Biosimilars are on an exciting path. Similar to generics for chemically produced drugs, they promise cheaper patient care but with biopharmaceutical drugs whose patent protection will expire. This is where the technical requirements for market entry are just as high as for the biological originals, explained Javier Camposano (Celltrion). At the same time, the relevant international regulations are still far from harmonized, which is currently still negatively influencing market entry and costs.
This example also shows how much the pharmaceutical industry is on the move, even though it describes itself as conservative – not least due to the stringent regulatory requirements of the health authorities.

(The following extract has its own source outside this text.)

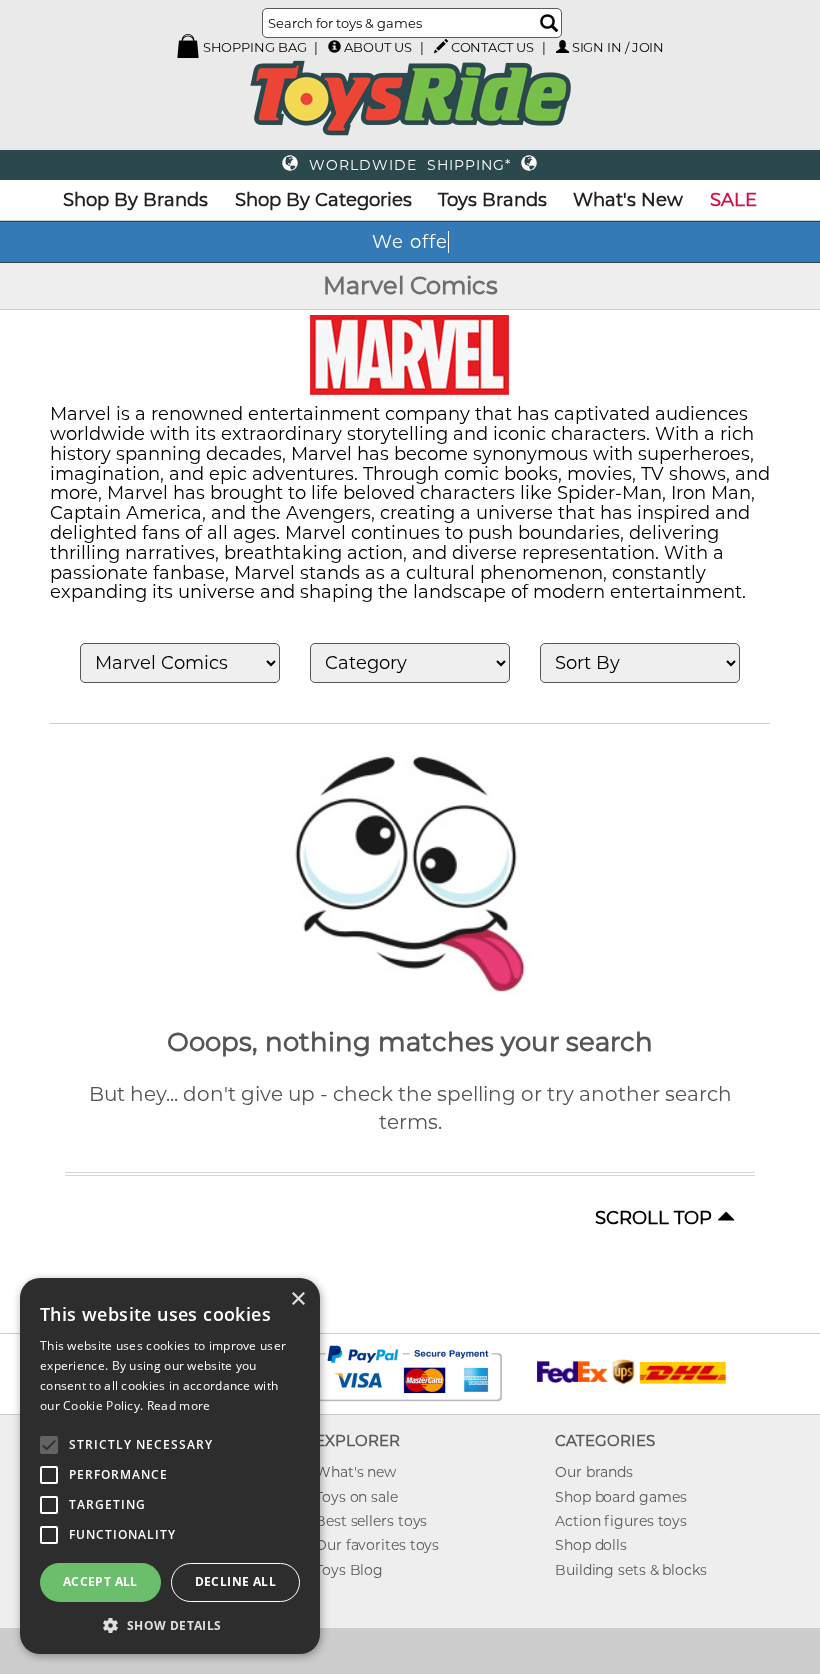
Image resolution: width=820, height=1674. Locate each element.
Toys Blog (349, 1570)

One aspect that became clear at the Pharma Forum is that although innovations are demanded and desired by health authorities, their introduction is often faced with major bureaucratic hurdles – both in drug development and in the manufacturing processes of the ready-to-use product. Still, pharmaceutical safety is and will remain the highest priority – something else all speakers and participants unanimously agreed on. The requirements and paths to this goal are more diverse than ever. Ultimately, the panel discussion also focused on the question of what the future of aseptic production looks like.

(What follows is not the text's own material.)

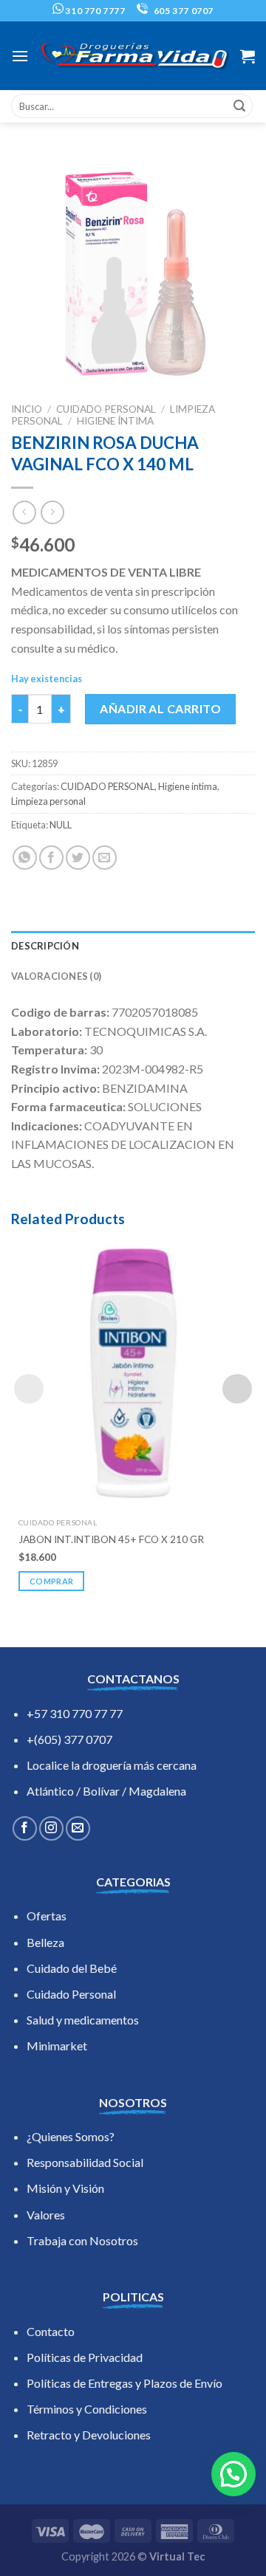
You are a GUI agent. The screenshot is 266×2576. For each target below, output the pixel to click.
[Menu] (20, 56)
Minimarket (57, 2046)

Several answers to this question were presented during a tour of a section of the production and the new Optima Pharma CSPE (Comprehensive Scientific Engineering) Center. Participants enjoyed a firsthand look at new handling and transport systems, robotics in various applications, entire turnkey lines including for highly potent drugs, innovative sterility test isolators, new highly efficient isolator decontamination systems, insights into freeze-
drying technologies from Optima Pharma, and digitalization strategies. The pharmaceutical experts were even impressed with the special building technology of the CSPE Center, which is a prerequisite for integrated factory acceptance tests (iFATs). Supply lines for all required media were unobtrusively integrated into the hall floor. The extended hall height means that the HVAC (heating, ventilation, air-conditioning) components of isolators can now also be accommodated. Complex lines can now already be coordinated and tested in the factory instead of later at the customer’s site. All in all, visitor feedback about the Pharma Forum and about Optima as organizers was very positive: “We knew after the very first lecture that it was worth attending,” noted one participant.
Over two days, the Pharma Forum 2019 offered a wealth of valuable information: from digitalization and plant flexibility to the successful management of complex technology and projects.
Now in its seventh installment, the Pharma Forum 2019 attracted 200 visitors from 25 countries to Schwaebisch Hall.